To solve the salad dressing problem, the body uses specialized transport vehicles called lipoproteins.

Think of lipoproteins like microscopic cargo ships.

Exactly.

Because the lipid core of the triglycerides in cholesterol esters hates water, it has to be wrapped in a water -soluble outer shell.

And that shell is made of proteins, free cholesterol, and those emulsifying phospholipids we just talked about.

And we categorize these cargo ships into five main classes.

The golden rule you must commit to memory here is that density inversely reflects size.

Because fat floats.

Right, so the more lipid a particle has relative to its heavy protein shell, the larger it is and the less dense it is.
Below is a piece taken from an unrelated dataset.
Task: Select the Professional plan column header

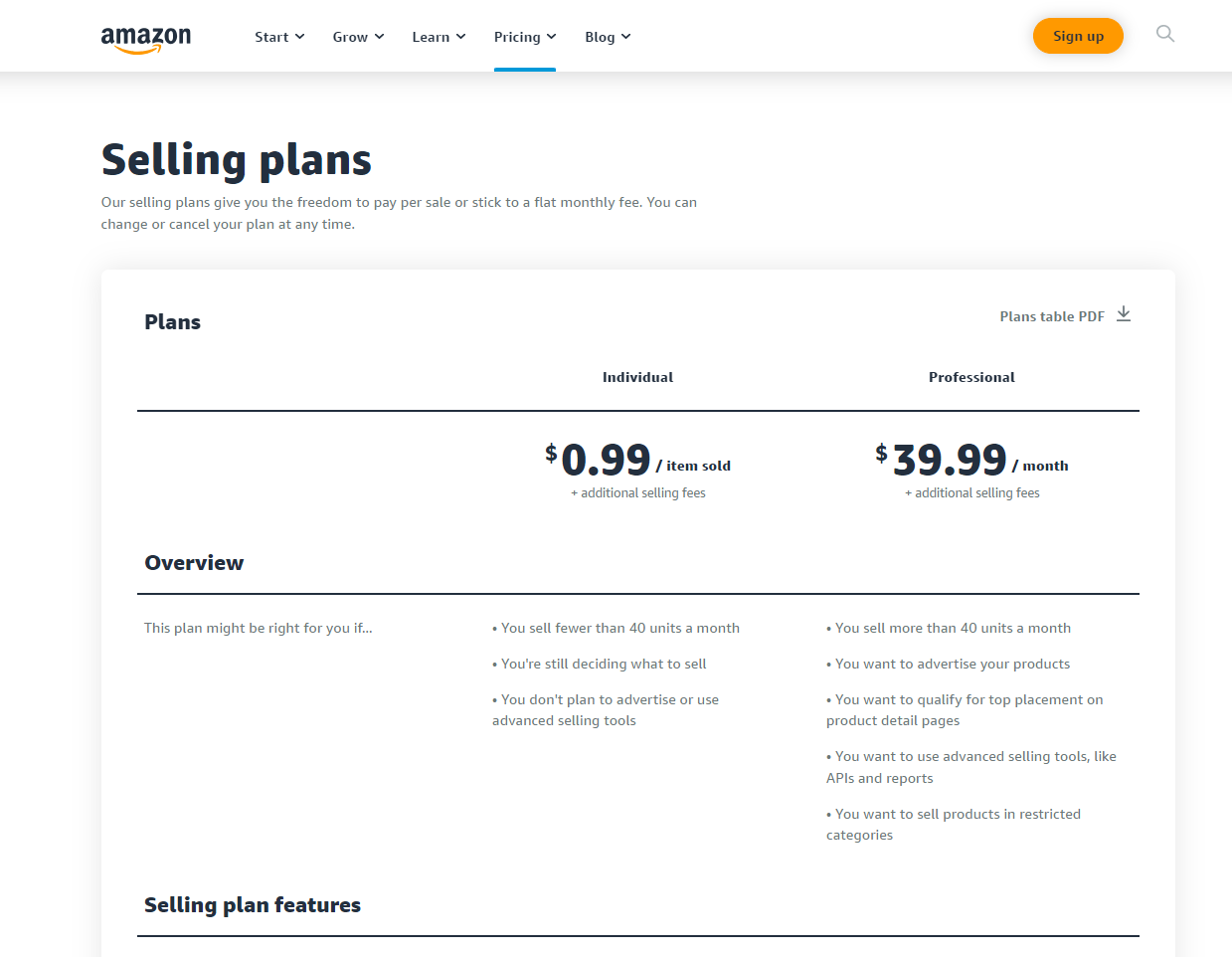Action: click(971, 377)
So if we rank them from the largest and lightest down to the smallest and heaviest, first we have kelo -microns.

These are the absolute biggest least dense ships in the fleet.

Their job is carrying exogenous lipid, meaning the dietary fat you just ate from your gut out to your tissues.

Then second we have VLDL, or very low -density lipoproteins.

These carry endogenous lipid so fats synthesized inside your body from the liver out to the tissues.

Third are IDL, intermediate density lipoproteins.

These are basically transient millmen formed temporarily as VLDL drops off its cargo and shrinks.

Then we get to the smaller, heavier cholesterol -rich particles, low -density lipoproteins or LDL.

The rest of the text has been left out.